(Collected data)
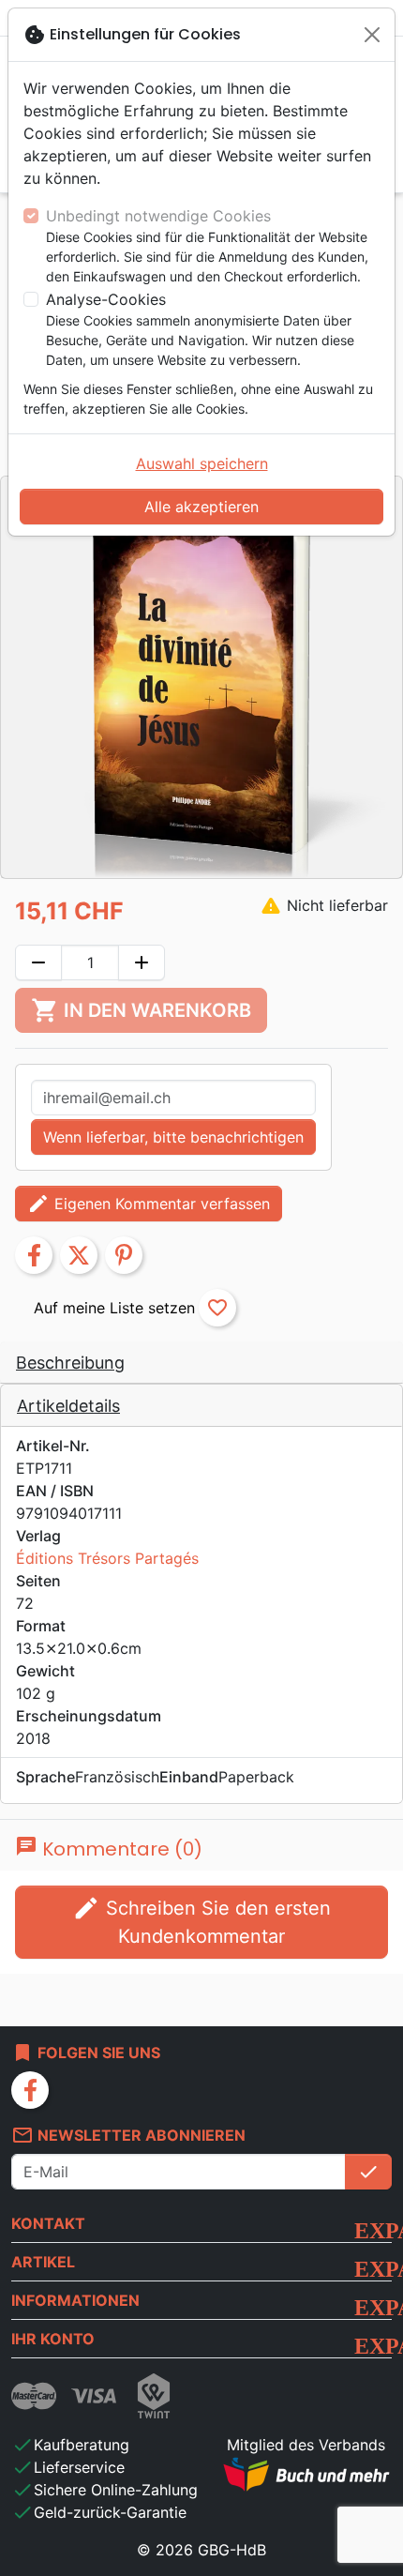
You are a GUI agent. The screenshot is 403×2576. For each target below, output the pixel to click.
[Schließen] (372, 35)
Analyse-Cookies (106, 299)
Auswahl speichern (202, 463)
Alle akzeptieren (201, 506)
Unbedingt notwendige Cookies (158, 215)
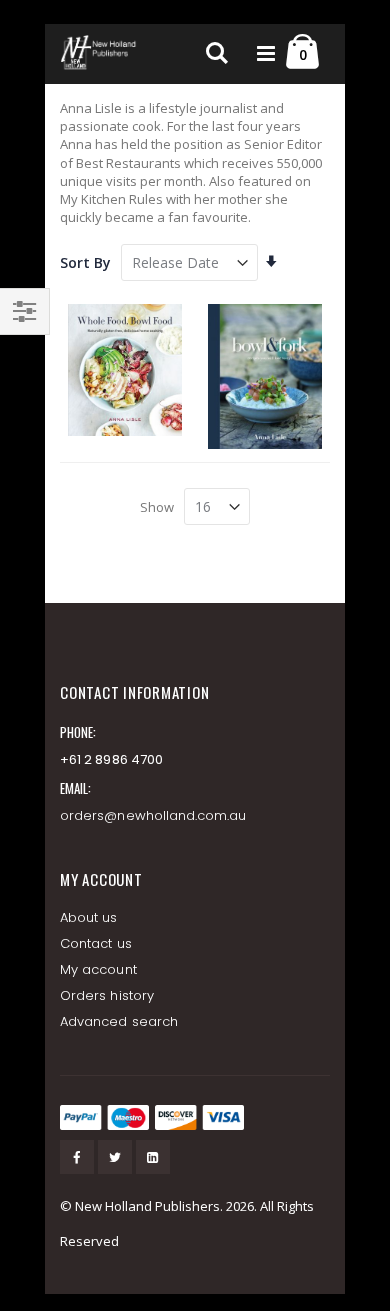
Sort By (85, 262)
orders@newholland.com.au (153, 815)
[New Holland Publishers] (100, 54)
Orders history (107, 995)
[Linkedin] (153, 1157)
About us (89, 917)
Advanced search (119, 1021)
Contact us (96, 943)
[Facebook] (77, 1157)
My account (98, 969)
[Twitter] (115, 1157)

BRIEF:
From the data, collect all lines where the string "Cookies" appears.

YOUR RESPONSE:
Analyse-Cookies (106, 299)
Unbedingt notwendige Cookies (158, 215)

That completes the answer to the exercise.